Public sector suppliers were therefore set to compete both with each other and the private sector, for contracts from these centrally funded public buyers. Such competition was actively promoted up to the mid-1990s, and then somewhat downplayed. In 1997 the incoming Labour administration formally introduced policy change, stressing the role of co-operation over competition, though the separation between buyer and seller of healthcare remained - and remains currently.

Hospitals located in more competitive areas had higher death rates during the first part of the 1990s

Inevitably, some sellers of healthcare are located in markets which are inherently more competitive than others, due to them having a sufficient numbers of suppliers to be competitive. Thus the identification of the impact of competition is difficult, as location is intertwined with competitiveness. Nevertheless, it was possible for researchers at the CMPO to identify the impact of competition by comparing the difference in quality between those hospitals for which competition was possible and those for which it was not, between years when competition was actively promoted and those when it was not. 'Quality' was measured in terms of death rates from emergency admissions due to heart attack, within 30 days of admission to hospital.

The results showed that hospitals located in more competitive areas had higher death rates during the first part of the 1990s, but that those rates declined somewhat from 1996 onwards. The startling conclusion was that the cumulative impact of competition on death rates was estimated to more or less negate the fall in death rates due to technological innovation, experienced by the whole sector during the 'competitive' period.

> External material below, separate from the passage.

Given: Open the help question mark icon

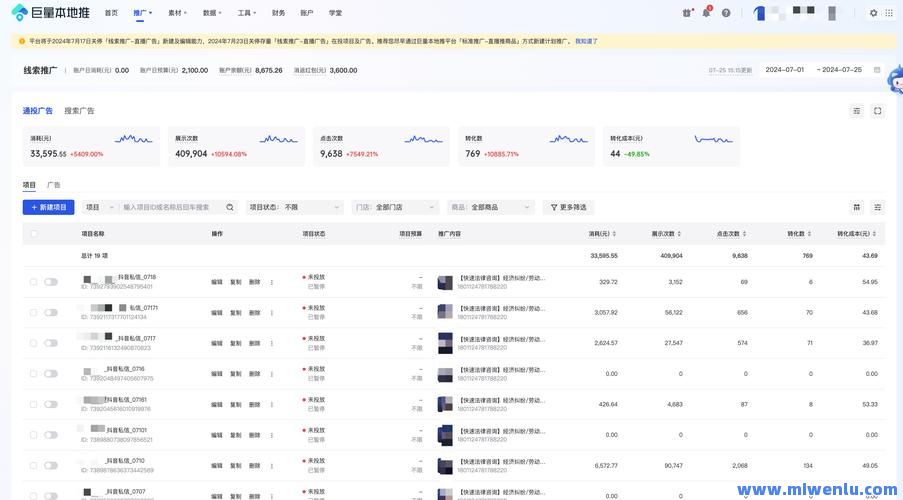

Incentives in the public sector: evidence from a government agency

The Government in Britain employs a lot of people - about 3.5 million. The productivity of these workers is therefore a major issue for the economy. Performance-related pay is one way of focusing attention on the Government's priorities, as well as raising effort, but there is a lack of evidence about the impact of performance pay in the public sector. To this end, pilot incentive schemes were introduced in a few government agencies following a report for the Public Services Productivity Panel in 2000. Researchers in the CMPO are working on a quantitative evaluation of these schemes in Jobcentre Plus, Customs and Excise, and the Child Support Agency. Some of this research is still on going, but results from the first of these make interesting reading.

Jobcentre Plus is one of the main government agencies dealing with the public; its role is to place the unemployed in jobs and administer benefits. The incentive scheme in Jobcentre Plus was based on teams, rather than individuals, and focused on five different targets that were measured with varying degrees of precision. Data from the agency's performance management system and personnel records, plus data on each Jobcentre Office's local labour market were used to allow analysis of three issues, the two main ones being:

  • · whether performance pay matters to public service workers;
  • · what the team-based incentive scheme implies.

The results show that the use of performance pay did have a significant effect on the prime target - job placements - but that this response differed between offices and districts. A substantial positive effect was found in small teams, but a negative response in large teams. One of the central concerns was the potential for a 'free ride', where some team members work less hard because the rewards for effort are spread throughout the team, although this can be counter-acted by informal peer pressure from fellow workers.

There are some obvious conclusions: team size needs to be small and preferably not dispersed over many sites, and the connection between effort and output needs to be as clear and as well measured as possible to avoid free-riding. The CMPO's results indicate that the use of incentive pay as a way of inducing greater output would be much more cost-effective than a general pay rise, given the right team size.

The CMPO is jointly funded by the Economic and Social Research Council and the Leverhulme Trust.